I want to touch her,
frame my hands about these cheeks
to remember the young skin of
curiosity and confidence,
meet her eager blue-green eyes of
happiness.

October

I don’t know when I’ve felt the particular October-ness of October as intensely as this year. This tenth month of our Gregorian calendar sometimes behaves like the eighth, which it was in the Roman calendar (octo), sporting all the charm of late summer instead of early winter. And this year too. The geraniums in the barrel planter and the clematis on the garage wall are still blooming merrily, and though the rest of the flower beds are finished, I cut marigolds for a table centerpiece yesterday. Long stretches of days this month have been warm, even hot.

At the same time, there’s the sweet melancholy of fall in it, the trees mostly bare and the colours monochrome, geese overhead, huge bins full of pumpkins at the Superstore, dark encroaching earlier every day.

This October has been especially blessedly poised between summer and winter, so well fulfilling its role as consummate autumn month (for this part of the globe, I mean), a time in which we live with a keen awareness of what has been and what’s to come. As if both memory and wisdom have reached a near state of perfection, though of course nothing’s perfect about it, unless it’s compromise of the seasons.
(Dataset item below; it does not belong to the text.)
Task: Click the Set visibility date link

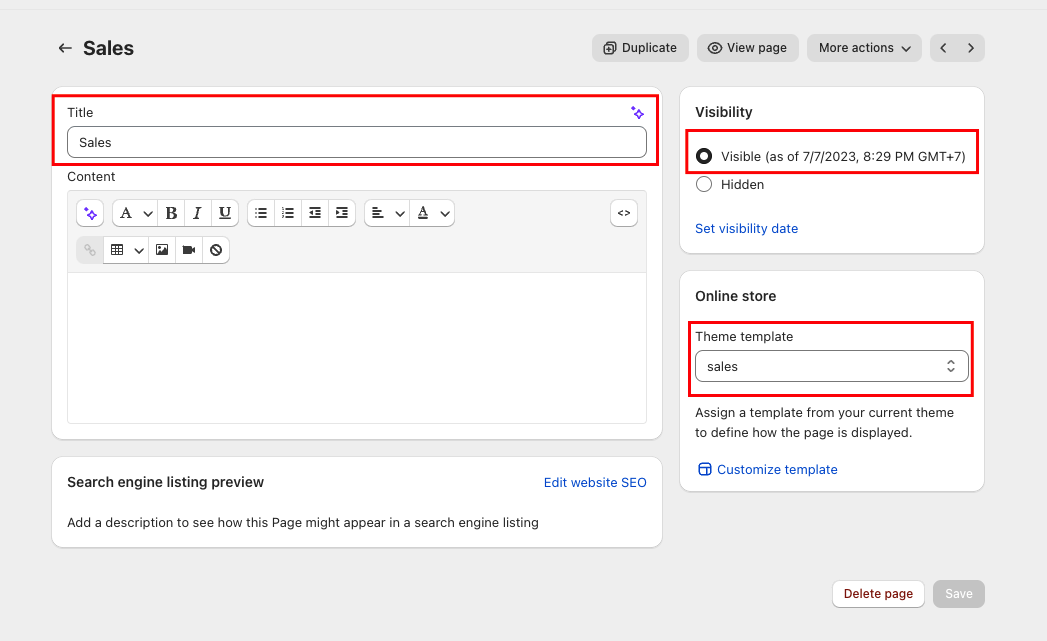Action: [746, 229]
And in October, or so it seemed to us this year, every organization or institution – be it cultural or church – puts on a conference, fund-raising banquet, or opens its “season.” On the heels of Thanksgiving with its praises and feasting, there’s been the riches of a Mennonite history conference, and lectures on McLuhan, and the first of another “Take and Read” series, and the Manitoba Theatre Centre’s “One Flew Over the Cuckoo’s Nest,” and then for good measure, “Lenin’s Embalmers” at the Jewish Theatre, and CMU’s annual J.J. Thiessen lectures, this year on the spiritual power of desert and wilderness (or Winnipeg winters, as one participant noted), and so it will go into the last week of the month as well. I hope this recitation doesn’t sound like trying to impress with busyness. The emphasis is “riches.” And there’s plenty we haven’t attended as well. October, apparently, is congenial to planners, and thus it gets stuffed, like the Thanksgiving turkey, which makes it nourishing, and interesting too.

October seems a month with post-menopausal zest (about which I know a little myself), and so we follow the weather, and when it’s warm, we’re outside, walking or whatever, and as far as our energies take us, we’re attending things. And if it all feels intense, sometimes overwhelming, it’s because one knows what end of the calendar year we’re on, the end and not the beginning, trees revealing their bones and everything wrinkling and fading around us.

As if to remind us of the poles, two of our grandchildren have birthdays in October. We sent our packages and as much love as we can convey in the mail to the world’s liveliest and best 4 and 9-year-olds, but closer to home, we’re having to respond to the needs of my mother, 88, frail, barely mobile, and slated for surgery next week.

The month will end with Halloween, and whether you go for the ghoulish or the respectful aspect of remembering the dead, it too is a sign of turning. But, for one more week, it’s still October. Last night the moon was full, almost sun-bright, and we left the bedroom curtains open to the beautiful light.